= Lawrie Powell =

Australian medical researcher (1934–2022)

Lawrie William Powell (4 December 1934 – 23 September 2022) was an Australian medical researcher, specialising in gastroenterology and hepatology.

Powell graduated from Brisbane State High School in 1952. He commenced work at the Royal Brisbane and Women's Hospital as a senior medical student in 1958 prior to commencing a period as a hepatologist at the hospital. After working at the hospital for sixty years, Powell retired in 2018.

Powell made substantial contributions into the research of liver disease, particularly cirrhosis and hemochromatosis, which includes authoring over 400 publications.

He helped establish a comprehensive cancer research centre at the Queensland Institute of Medical Research which opened in September 2001 and was a director from 1990 until 2000.

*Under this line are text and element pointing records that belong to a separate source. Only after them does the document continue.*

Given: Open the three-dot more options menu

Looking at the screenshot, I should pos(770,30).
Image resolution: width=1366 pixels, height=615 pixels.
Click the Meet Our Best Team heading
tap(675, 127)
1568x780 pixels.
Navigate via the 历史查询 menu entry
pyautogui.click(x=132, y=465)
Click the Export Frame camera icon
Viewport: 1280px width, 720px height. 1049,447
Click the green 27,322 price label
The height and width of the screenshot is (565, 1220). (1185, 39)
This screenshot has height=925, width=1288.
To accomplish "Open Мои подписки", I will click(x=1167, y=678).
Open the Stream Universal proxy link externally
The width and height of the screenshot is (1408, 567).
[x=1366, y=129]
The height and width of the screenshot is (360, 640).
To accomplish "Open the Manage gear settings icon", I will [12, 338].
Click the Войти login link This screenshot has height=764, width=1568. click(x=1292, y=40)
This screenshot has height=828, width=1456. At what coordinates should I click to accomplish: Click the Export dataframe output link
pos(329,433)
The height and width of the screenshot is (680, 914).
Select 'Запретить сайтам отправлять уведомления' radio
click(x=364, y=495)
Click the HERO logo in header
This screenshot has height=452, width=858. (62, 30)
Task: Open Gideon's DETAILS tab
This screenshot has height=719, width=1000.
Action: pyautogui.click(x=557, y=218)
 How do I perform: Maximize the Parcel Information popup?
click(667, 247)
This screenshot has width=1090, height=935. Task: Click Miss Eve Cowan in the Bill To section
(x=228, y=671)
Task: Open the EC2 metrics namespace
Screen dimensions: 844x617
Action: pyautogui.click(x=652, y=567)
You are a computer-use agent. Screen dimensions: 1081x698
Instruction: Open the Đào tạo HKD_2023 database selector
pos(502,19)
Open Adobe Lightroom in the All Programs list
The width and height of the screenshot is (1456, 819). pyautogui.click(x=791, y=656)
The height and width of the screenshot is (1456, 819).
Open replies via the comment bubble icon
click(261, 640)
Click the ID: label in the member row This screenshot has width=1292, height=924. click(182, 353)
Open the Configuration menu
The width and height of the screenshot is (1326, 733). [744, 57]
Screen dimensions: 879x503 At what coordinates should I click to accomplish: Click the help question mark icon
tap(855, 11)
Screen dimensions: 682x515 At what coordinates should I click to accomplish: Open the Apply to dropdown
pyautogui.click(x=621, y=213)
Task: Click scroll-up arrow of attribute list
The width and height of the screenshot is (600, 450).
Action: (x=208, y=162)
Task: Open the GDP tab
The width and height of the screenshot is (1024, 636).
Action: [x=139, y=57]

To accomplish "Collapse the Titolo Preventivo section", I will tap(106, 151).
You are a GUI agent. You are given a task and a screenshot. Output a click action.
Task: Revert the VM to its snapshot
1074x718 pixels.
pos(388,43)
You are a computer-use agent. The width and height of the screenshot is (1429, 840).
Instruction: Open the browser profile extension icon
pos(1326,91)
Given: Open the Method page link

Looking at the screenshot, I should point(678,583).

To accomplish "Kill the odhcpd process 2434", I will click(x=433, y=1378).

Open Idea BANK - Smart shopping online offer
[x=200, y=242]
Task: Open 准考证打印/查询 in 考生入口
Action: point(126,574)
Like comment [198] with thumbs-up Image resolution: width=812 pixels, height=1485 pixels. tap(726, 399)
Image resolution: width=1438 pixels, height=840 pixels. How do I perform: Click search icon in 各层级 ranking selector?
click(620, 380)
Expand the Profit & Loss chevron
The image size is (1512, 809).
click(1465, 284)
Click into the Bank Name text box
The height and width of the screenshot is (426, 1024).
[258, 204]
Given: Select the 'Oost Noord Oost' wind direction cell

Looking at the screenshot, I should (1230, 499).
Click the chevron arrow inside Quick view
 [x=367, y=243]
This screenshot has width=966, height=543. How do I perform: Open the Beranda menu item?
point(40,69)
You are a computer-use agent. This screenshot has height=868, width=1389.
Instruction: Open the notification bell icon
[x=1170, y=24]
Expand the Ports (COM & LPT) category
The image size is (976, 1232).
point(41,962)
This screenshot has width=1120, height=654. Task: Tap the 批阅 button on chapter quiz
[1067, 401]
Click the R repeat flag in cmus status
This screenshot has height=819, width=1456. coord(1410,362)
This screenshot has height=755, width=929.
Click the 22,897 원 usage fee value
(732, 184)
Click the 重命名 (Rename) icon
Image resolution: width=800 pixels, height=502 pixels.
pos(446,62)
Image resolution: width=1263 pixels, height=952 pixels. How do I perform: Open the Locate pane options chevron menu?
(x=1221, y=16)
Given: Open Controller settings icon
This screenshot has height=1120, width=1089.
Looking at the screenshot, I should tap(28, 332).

Powell died on 23 September 2022, at the age of 87.

==Recognition==
Powell's received a gold medal from the Canadian Liver Foundation. He was made a Companion of the Order of Australia in the 1990 Queen's Birthday Honours in recognition for his service to medicine and medical research, named as the University of Queensland's Alumnus of the Year in 1999 and in 2001 was awarded the Centenary Medal for his service to the community through his role at the Queensland Institute of Medical Research.

He was named as a Queensland Great in 2002.